EV startup Lordstown Motors (RIDE) said it had received a notice of delisting from The NASDAQ Stock Market LLC Wednesday due to its falling stock price. Lordstown and other EV startups have seen their stock prices crater since going public, falling over 90% in many cases.
Founded in 2018, Lordstown has faced a significant amount of hurdles in getting its first product, the Endurance electric truck, to market.
Lordstown went public on the NASDAQ exchange in 2020 through a reverse merger with special acquisition company (SPAC) DiamondPeak Holdings. The company was one of several EV startups that took advantage of the ease of access to capital through a SPAC merger during that time, along with names like Nikola (NKLA), Canoo (GOEV), Faraday Future (FFIE), and Arrival (ARVL).
Many of which are in a similar situation as Lordstown. Rising interest rates and ongoing supply chain disruptions are hindering growth and contributing to higher-than-expected losses.
As a result, investors are fleeing to safer, more predictable assets amid the more challenging economic environment.
With stock prices crashing, access to cheap funding is drying up, and with little production, cash is also becoming a concern.
Despite several cash injections from Taiwanese electronics manufacturer Foxconn, Lordstown is still losing money, with net losses widening to $102 million in the fourth quarter of 2022.
Although Lordstown said the initial batch of 500 Endurance models was out for delivery last November, the company halted production in February due to a voluntary recall over quality issues.
Lordstown resumed Endurance production this week, but the company has now been issued a stock delisting notice.
Lordstown receives stock delisting notice from NASDAQ
According to an 8-K filing Thursday, Lordstown (RIDE) received a written statement from The NASDAQ Stock Market LLC on April 19, 2023.
The notice states that the company was no longer in compliance with the NASDAQ’s minimum price bid requirement due to Lordstowns stock price falling below $1.00 for 30 consecutive trading days.
Lordstown says the notice does not immediately affect the company’s stock and does not affect its SEC reporting requirements. The company has 180 calendar days (or until October 16, 2023) to regain compliance with the $1.00 requirement for a minimum of ten consecutive business days.
If the company fails to do so, it may be eligible for an additional grace period, according to the SEC filing, which would require transferring its stock listing to The Nasdaq Capital Market.

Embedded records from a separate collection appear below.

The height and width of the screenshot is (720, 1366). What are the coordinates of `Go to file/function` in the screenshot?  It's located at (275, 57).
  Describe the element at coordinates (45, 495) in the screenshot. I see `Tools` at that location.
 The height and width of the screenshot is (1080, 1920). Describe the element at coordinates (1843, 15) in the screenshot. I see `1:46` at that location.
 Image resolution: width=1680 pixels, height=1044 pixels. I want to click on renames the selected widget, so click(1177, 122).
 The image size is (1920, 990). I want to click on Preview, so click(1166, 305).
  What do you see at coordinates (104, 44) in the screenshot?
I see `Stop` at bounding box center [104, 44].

Lordstown is evaluating current solutions to regain compliance, including a potential reverse stock split. In anticipation of the notice, the company included a proposal for the company’s upcoming annual shareholder meeting to put a reverse stock split into effect. The reverse split will ratio will range from 1:3 to 1:15.
Shareholders can vote on the proposed reverse stock split at Lordstowns annual shareholder meeting on May 22, 2023.
Electrek’s Take
Although Lordstown is among the first to receive the stock delisting notice, several other EV startups are in the same boat.
For example, Canoo’s stock price is hovering around $0.76 as of Thursday and has been below $1.00 for around two months. Faraday Future’s stock price is currently around $0.23 while Nikola’s is around $0.88.
However, it’s not just electric vehicle startups, its essentially any high-growth, non-profitable company that went public through a SPAC merger.
SPAC’s were fueled by low interest rates in 2020 leading to bloated stock prices. With the Federal Reserve raising interest rates at a pace not seen since the 80’s, geopolitical tension rising, and calls for a recession heightening, investors fled for safer assets last year, leading to a fallout in the SPAC market.